_YOUR GOAL_: Give the data again in its entirety, exactly as provided.

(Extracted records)

- - - -

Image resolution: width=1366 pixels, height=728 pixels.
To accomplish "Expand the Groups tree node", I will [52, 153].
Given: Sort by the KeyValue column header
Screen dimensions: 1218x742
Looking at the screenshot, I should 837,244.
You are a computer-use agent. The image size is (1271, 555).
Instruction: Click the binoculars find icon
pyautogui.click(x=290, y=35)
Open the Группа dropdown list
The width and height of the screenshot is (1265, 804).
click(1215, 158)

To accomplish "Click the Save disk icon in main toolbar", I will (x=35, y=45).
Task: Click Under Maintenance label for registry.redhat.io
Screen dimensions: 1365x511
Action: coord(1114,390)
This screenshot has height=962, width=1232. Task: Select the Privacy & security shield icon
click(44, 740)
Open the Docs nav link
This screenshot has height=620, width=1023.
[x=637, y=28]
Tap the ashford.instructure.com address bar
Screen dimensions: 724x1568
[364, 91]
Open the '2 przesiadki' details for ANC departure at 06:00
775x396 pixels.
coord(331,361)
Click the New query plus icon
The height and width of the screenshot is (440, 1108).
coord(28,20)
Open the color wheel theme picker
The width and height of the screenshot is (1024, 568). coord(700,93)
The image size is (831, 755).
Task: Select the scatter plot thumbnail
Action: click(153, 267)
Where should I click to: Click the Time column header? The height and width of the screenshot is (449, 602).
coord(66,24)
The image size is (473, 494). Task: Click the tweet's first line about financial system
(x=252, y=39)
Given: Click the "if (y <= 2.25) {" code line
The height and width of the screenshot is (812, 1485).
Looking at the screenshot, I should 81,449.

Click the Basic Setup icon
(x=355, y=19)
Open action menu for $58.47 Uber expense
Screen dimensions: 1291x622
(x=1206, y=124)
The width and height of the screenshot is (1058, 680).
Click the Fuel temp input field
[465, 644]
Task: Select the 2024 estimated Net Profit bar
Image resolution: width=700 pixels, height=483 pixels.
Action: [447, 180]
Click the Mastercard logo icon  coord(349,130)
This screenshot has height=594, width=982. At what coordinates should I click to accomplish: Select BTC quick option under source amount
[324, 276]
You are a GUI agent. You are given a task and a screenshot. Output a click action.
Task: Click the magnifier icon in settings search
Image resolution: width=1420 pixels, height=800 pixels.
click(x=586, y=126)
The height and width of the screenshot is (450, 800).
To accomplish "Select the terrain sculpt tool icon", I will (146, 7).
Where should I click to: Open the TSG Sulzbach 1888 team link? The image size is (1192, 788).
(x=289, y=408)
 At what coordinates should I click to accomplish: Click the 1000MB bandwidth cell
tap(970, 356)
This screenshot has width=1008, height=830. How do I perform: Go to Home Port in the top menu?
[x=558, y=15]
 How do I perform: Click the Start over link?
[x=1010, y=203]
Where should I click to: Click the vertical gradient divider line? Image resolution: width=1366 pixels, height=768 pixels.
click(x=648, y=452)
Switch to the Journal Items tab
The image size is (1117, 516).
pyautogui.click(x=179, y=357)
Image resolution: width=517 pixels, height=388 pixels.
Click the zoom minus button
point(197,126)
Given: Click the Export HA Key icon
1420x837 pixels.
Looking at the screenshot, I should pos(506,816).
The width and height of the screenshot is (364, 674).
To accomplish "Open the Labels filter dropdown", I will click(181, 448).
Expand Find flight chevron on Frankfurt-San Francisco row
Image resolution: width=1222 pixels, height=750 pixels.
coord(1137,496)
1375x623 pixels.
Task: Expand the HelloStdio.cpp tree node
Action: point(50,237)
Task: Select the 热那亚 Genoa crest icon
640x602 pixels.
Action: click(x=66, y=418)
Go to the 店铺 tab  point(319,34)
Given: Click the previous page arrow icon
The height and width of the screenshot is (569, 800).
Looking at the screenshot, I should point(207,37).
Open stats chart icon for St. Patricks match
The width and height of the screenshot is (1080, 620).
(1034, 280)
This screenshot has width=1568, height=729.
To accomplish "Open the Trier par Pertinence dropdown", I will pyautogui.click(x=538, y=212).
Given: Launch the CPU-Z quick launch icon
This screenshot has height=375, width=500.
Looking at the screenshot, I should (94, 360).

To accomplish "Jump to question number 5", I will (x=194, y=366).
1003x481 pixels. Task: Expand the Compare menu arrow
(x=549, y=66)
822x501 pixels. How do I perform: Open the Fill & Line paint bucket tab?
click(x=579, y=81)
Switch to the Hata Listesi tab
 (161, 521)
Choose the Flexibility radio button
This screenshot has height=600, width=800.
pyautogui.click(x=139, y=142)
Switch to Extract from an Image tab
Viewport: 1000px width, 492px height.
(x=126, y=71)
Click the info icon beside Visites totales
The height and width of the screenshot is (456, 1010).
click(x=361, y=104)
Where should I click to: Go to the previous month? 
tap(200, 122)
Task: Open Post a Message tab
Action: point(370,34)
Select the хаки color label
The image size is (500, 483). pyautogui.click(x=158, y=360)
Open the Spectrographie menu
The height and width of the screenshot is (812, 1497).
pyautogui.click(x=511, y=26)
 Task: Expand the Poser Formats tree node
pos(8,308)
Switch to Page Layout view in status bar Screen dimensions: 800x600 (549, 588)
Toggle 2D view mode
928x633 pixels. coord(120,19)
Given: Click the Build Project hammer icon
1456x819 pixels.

- - - -

_TASK OUTPUT_:
Image resolution: width=1366 pixels, height=728 pixels.
To accomplish "Expand the Groups tree node", I will [52, 153].
Given: Sort by the KeyValue column header
Screen dimensions: 1218x742
Looking at the screenshot, I should 837,244.
You are a computer-use agent. The image size is (1271, 555).
Instruction: Click the binoculars find icon
pyautogui.click(x=290, y=35)
Open the Группа dropdown list
The width and height of the screenshot is (1265, 804).
click(1215, 158)

To accomplish "Click the Save disk icon in main toolbar", I will (x=35, y=45).
Task: Click Under Maintenance label for registry.redhat.io
Screen dimensions: 1365x511
Action: coord(1114,390)
This screenshot has height=962, width=1232. Task: Select the Privacy & security shield icon
click(44, 740)
Open the Docs nav link
This screenshot has height=620, width=1023.
[x=637, y=28]
Tap the ashford.instructure.com address bar
Screen dimensions: 724x1568
[364, 91]
Open the '2 przesiadki' details for ANC departure at 06:00
775x396 pixels.
coord(331,361)
Click the New query plus icon
The height and width of the screenshot is (440, 1108).
coord(28,20)
Open the color wheel theme picker
The width and height of the screenshot is (1024, 568). coord(700,93)
The image size is (831, 755).
Task: Select the scatter plot thumbnail
Action: click(153, 267)
Where should I click to: Click the Time column header? The height and width of the screenshot is (449, 602).
coord(66,24)
The image size is (473, 494). Task: Click the tweet's first line about financial system
(x=252, y=39)
Given: Click the "if (y <= 2.25) {" code line
The height and width of the screenshot is (812, 1485).
Looking at the screenshot, I should 81,449.

Click the Basic Setup icon
(x=355, y=19)
Open action menu for $58.47 Uber expense
Screen dimensions: 1291x622
(x=1206, y=124)
The width and height of the screenshot is (1058, 680).
Click the Fuel temp input field
[465, 644]
Task: Select the 2024 estimated Net Profit bar
Image resolution: width=700 pixels, height=483 pixels.
Action: [447, 180]
Click the Mastercard logo icon  coord(349,130)
This screenshot has height=594, width=982. At what coordinates should I click to accomplish: Select BTC quick option under source amount
[324, 276]
You are a GUI agent. You are given a task and a screenshot. Output a click action.
Task: Click the magnifier icon in settings search
Image resolution: width=1420 pixels, height=800 pixels.
click(x=586, y=126)
The height and width of the screenshot is (450, 800).
To accomplish "Select the terrain sculpt tool icon", I will (146, 7).
Where should I click to: Open the TSG Sulzbach 1888 team link? The image size is (1192, 788).
(x=289, y=408)
 At what coordinates should I click to accomplish: Click the 1000MB bandwidth cell
tap(970, 356)
This screenshot has width=1008, height=830. How do I perform: Go to Home Port in the top menu?
[x=558, y=15]
 How do I perform: Click the Start over link?
[x=1010, y=203]
Where should I click to: Click the vertical gradient divider line? Image resolution: width=1366 pixels, height=768 pixels.
click(x=648, y=452)
Switch to the Journal Items tab
The image size is (1117, 516).
pyautogui.click(x=179, y=357)
Image resolution: width=517 pixels, height=388 pixels.
Click the zoom minus button
point(197,126)
Given: Click the Export HA Key icon
1420x837 pixels.
Looking at the screenshot, I should pos(506,816).
The width and height of the screenshot is (364, 674).
To accomplish "Open the Labels filter dropdown", I will click(181, 448).
Expand Find flight chevron on Frankfurt-San Francisco row
Image resolution: width=1222 pixels, height=750 pixels.
coord(1137,496)
1375x623 pixels.
Task: Expand the HelloStdio.cpp tree node
Action: point(50,237)
Task: Select the 热那亚 Genoa crest icon
640x602 pixels.
Action: click(x=66, y=418)
Go to the 店铺 tab  point(319,34)
Given: Click the previous page arrow icon
The height and width of the screenshot is (569, 800).
Looking at the screenshot, I should point(207,37).
Open stats chart icon for St. Patricks match
The width and height of the screenshot is (1080, 620).
(1034, 280)
This screenshot has width=1568, height=729.
To accomplish "Open the Trier par Pertinence dropdown", I will pyautogui.click(x=538, y=212).
Given: Launch the CPU-Z quick launch icon
This screenshot has height=375, width=500.
Looking at the screenshot, I should (94, 360).

To accomplish "Jump to question number 5", I will (x=194, y=366).
1003x481 pixels. Task: Expand the Compare menu arrow
(x=549, y=66)
822x501 pixels. How do I perform: Open the Fill & Line paint bucket tab?
click(x=579, y=81)
Switch to the Hata Listesi tab
 (161, 521)
Choose the Flexibility radio button
This screenshot has height=600, width=800.
pyautogui.click(x=139, y=142)
Switch to Extract from an Image tab
Viewport: 1000px width, 492px height.
(x=126, y=71)
Click the info icon beside Visites totales
The height and width of the screenshot is (456, 1010).
click(x=361, y=104)
Where should I click to: Go to the previous month? 
tap(200, 122)
Task: Open Post a Message tab
Action: point(370,34)
Select the хаки color label
The image size is (500, 483). pyautogui.click(x=158, y=360)
Open the Spectrographie menu
The height and width of the screenshot is (812, 1497).
pyautogui.click(x=511, y=26)
 Task: Expand the Poser Formats tree node
pos(8,308)
Switch to Page Layout view in status bar Screen dimensions: 800x600 (549, 588)
Toggle 2D view mode
928x633 pixels. coord(120,19)
Given: Click the Build Project hammer icon
1456x819 pixels.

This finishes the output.